WORK ORDER:
This task calls for every entry below to be repeated exactly, without the pictures.

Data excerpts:
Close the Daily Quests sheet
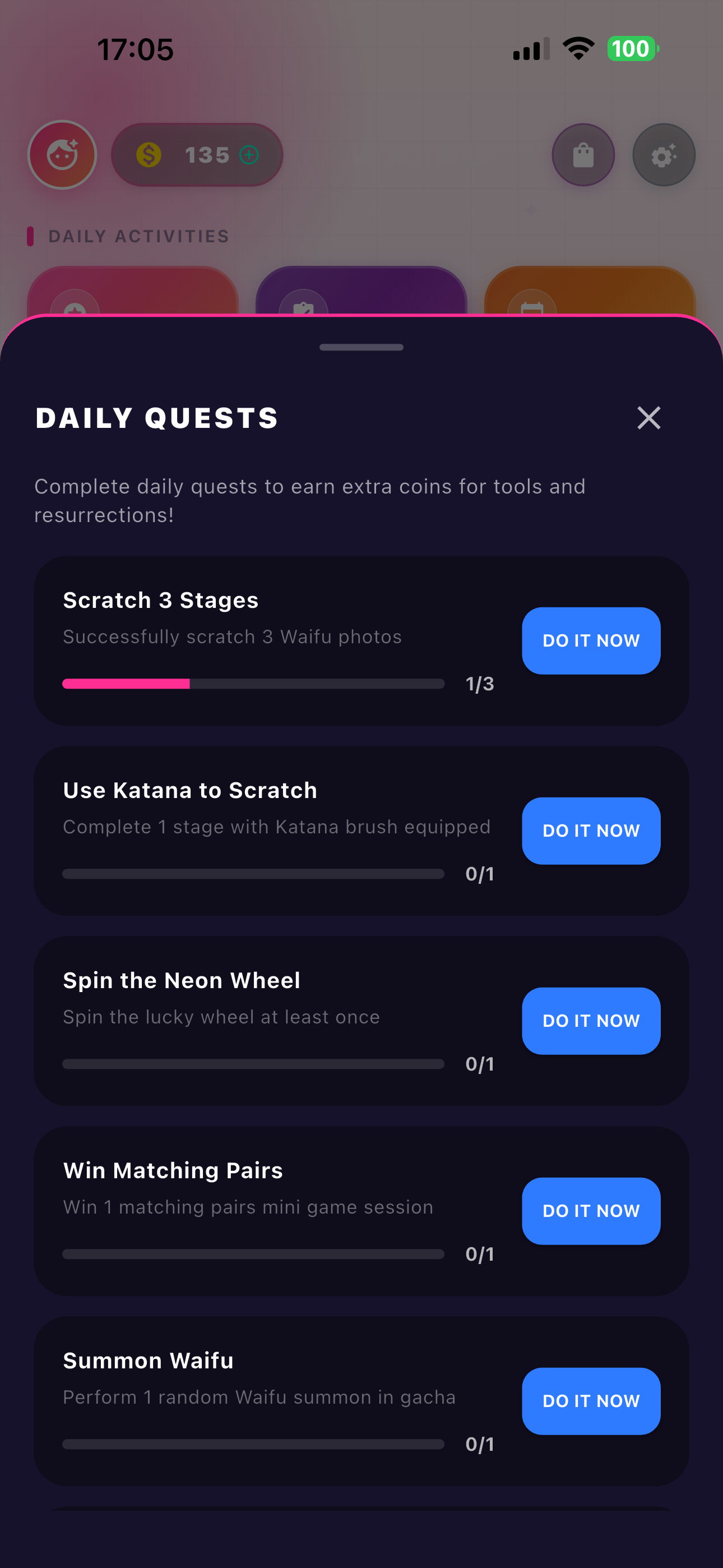Image resolution: width=723 pixels, height=1568 pixels. (x=649, y=418)
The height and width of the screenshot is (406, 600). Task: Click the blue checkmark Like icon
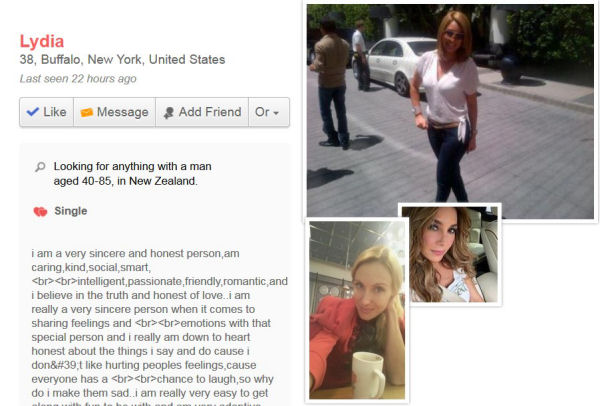coord(33,112)
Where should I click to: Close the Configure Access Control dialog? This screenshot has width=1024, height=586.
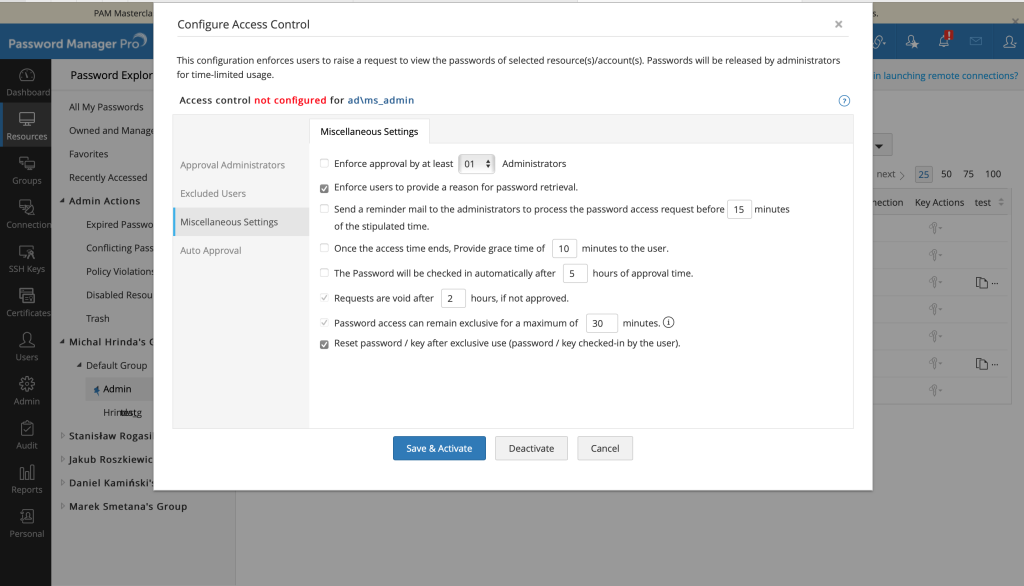click(x=838, y=24)
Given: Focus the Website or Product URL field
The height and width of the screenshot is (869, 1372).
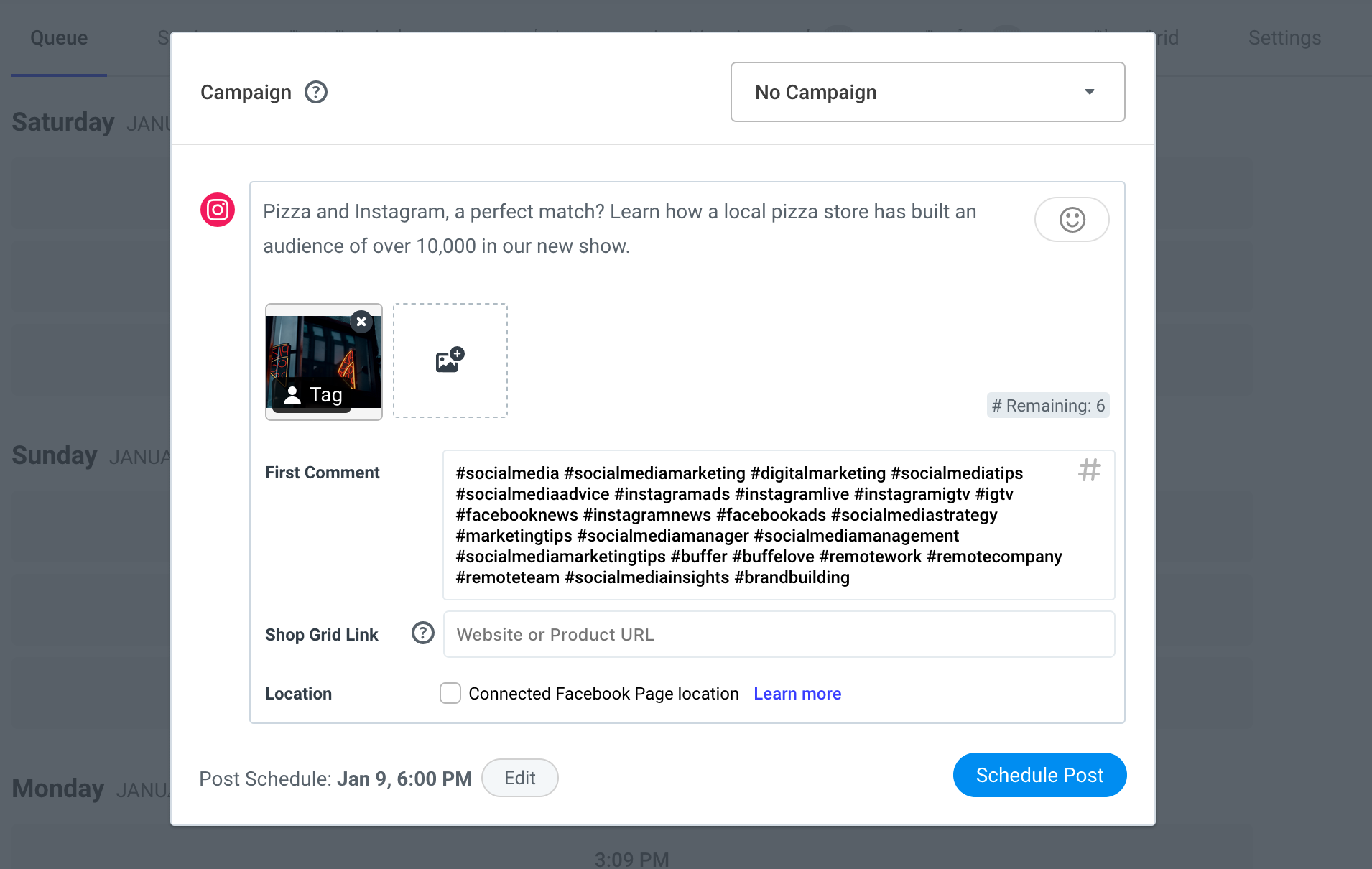Looking at the screenshot, I should (x=779, y=635).
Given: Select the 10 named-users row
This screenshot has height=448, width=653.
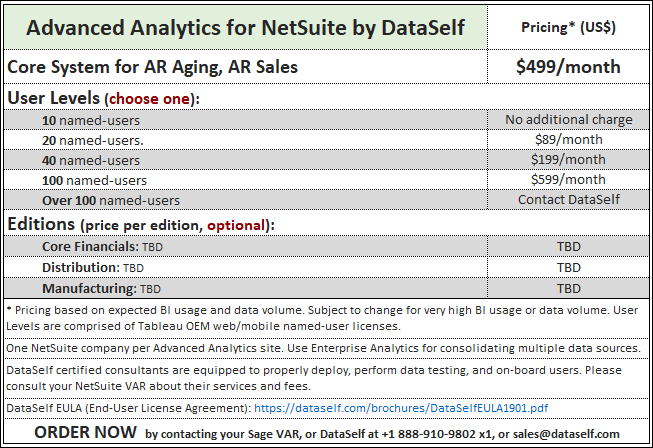Looking at the screenshot, I should [x=326, y=120].
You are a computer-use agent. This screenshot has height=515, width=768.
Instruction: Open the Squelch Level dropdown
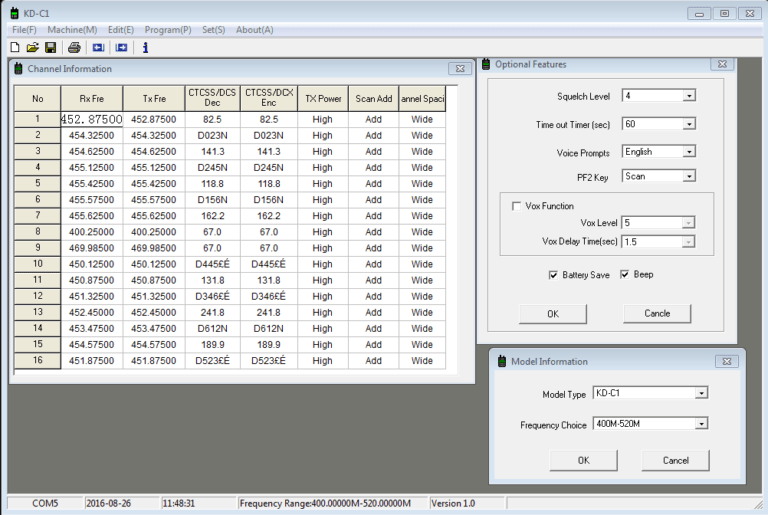coord(689,96)
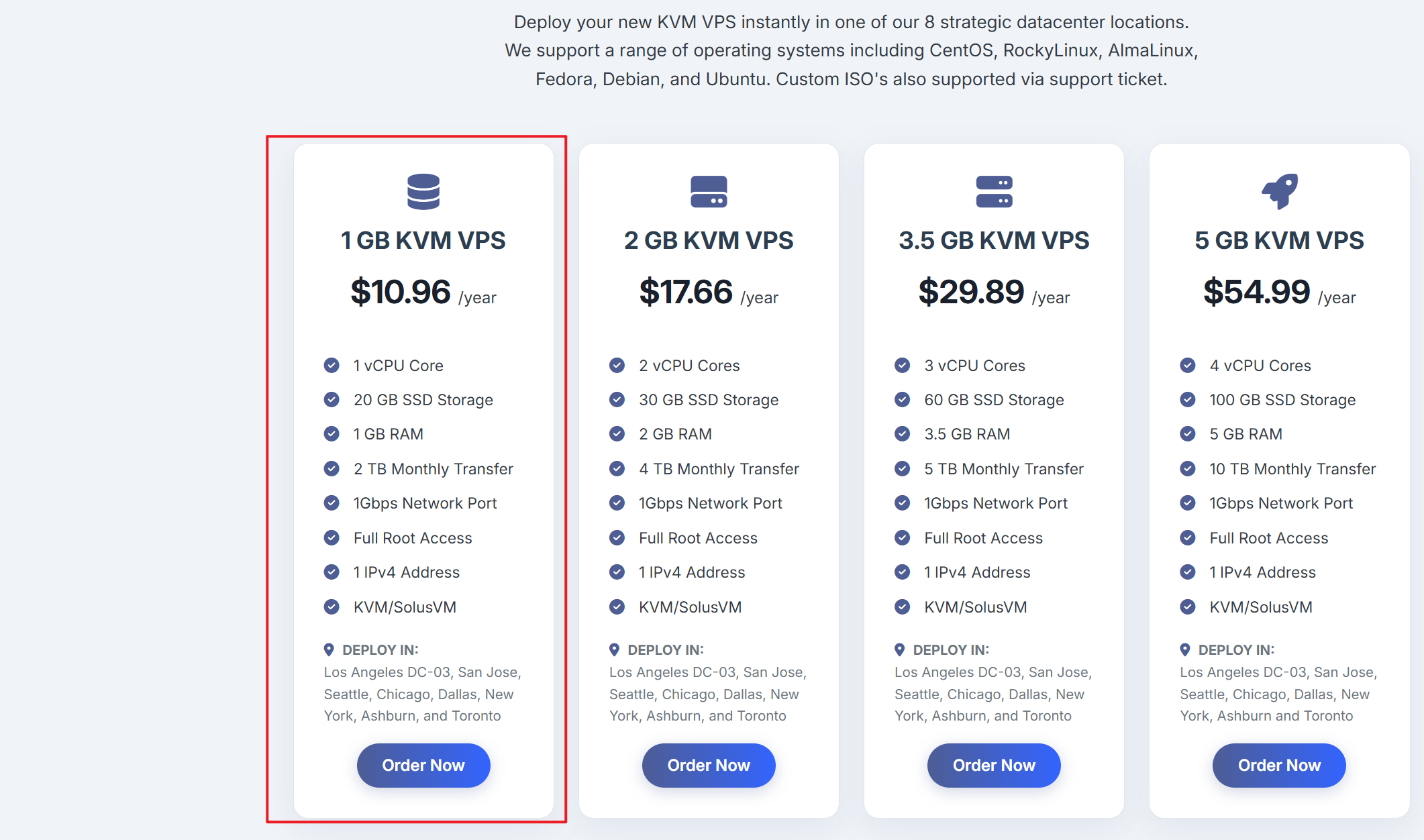1424x840 pixels.
Task: Click the rocket icon above 5 GB KVM VPS
Action: coord(1279,192)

ANSWER SECTION:
Close the Daily Quests sheet
Image resolution: width=723 pixels, height=1568 pixels. (x=649, y=418)
The height and width of the screenshot is (406, 600). Task: Click the blue checkmark Like icon
coord(33,112)
Where should I click to: Close the Configure Access Control dialog? This screenshot has width=1024, height=586.
click(x=838, y=24)
Given: Focus the Website or Product URL field
The height and width of the screenshot is (869, 1372).
Looking at the screenshot, I should (x=779, y=635).
Given: Select the 10 named-users row
This screenshot has height=448, width=653.
Looking at the screenshot, I should [x=326, y=120].
You are a computer-use agent. This screenshot has height=515, width=768.
Instruction: Open the Squelch Level dropdown
coord(689,96)
1424x840 pixels.
Task: Click the rocket icon above 5 GB KVM VPS
Action: coord(1279,192)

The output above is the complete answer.